(Word and element location listing)
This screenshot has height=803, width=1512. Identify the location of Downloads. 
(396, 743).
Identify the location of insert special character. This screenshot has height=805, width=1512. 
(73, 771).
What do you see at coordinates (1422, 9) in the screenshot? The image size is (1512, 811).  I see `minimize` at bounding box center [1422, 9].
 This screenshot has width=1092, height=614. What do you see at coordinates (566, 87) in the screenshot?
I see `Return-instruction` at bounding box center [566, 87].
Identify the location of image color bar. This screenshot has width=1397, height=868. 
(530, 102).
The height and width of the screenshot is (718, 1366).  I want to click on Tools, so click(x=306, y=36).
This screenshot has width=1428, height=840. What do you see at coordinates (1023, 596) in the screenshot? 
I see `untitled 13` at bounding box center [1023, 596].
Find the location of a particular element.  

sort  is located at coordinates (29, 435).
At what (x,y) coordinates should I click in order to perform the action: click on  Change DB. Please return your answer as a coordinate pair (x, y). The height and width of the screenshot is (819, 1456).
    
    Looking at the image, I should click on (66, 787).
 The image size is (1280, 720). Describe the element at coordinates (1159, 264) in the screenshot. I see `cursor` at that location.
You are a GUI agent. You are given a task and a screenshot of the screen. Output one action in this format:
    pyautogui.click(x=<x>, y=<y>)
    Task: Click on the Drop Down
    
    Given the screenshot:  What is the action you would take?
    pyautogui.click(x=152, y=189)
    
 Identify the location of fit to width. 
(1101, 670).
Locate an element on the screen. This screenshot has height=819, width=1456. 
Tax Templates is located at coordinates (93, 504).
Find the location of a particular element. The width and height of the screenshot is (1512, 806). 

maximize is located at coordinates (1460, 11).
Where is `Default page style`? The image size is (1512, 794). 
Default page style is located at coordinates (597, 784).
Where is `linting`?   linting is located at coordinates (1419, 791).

WHAT YOU HAVE TO DO: Update the lines starting at the one that contains "This screenshot has width=1428, height=840." and ending at the end of the listing by replacing "particular" with "specific". Rewrite those lines with everything else unchanged.

SOLUTION BELOW:
This screenshot has width=1428, height=840. What do you see at coordinates (1023, 596) in the screenshot? 
I see `untitled 13` at bounding box center [1023, 596].
Find the location of a specific element.  

sort  is located at coordinates (29, 435).
At what (x,y) coordinates should I click in order to perform the action: click on  Change DB. Please return your answer as a coordinate pair (x, y). The height and width of the screenshot is (819, 1456).
    
    Looking at the image, I should click on (66, 787).
 The image size is (1280, 720). Describe the element at coordinates (1159, 264) in the screenshot. I see `cursor` at that location.
You are a GUI agent. You are given a task and a screenshot of the screen. Output one action in this format:
    pyautogui.click(x=<x>, y=<y>)
    Task: Click on the Drop Down
    
    Given the screenshot:  What is the action you would take?
    pyautogui.click(x=152, y=189)
    
 Identify the location of fit to width. 
(1101, 670).
Locate an element on the screen. This screenshot has height=819, width=1456. 
Tax Templates is located at coordinates (93, 504).
Find the location of a specific element. The width and height of the screenshot is (1512, 806). 

maximize is located at coordinates (1460, 11).
Where is `Default page style`? The image size is (1512, 794). 
Default page style is located at coordinates (597, 784).
Where is `linting`?   linting is located at coordinates (1419, 791).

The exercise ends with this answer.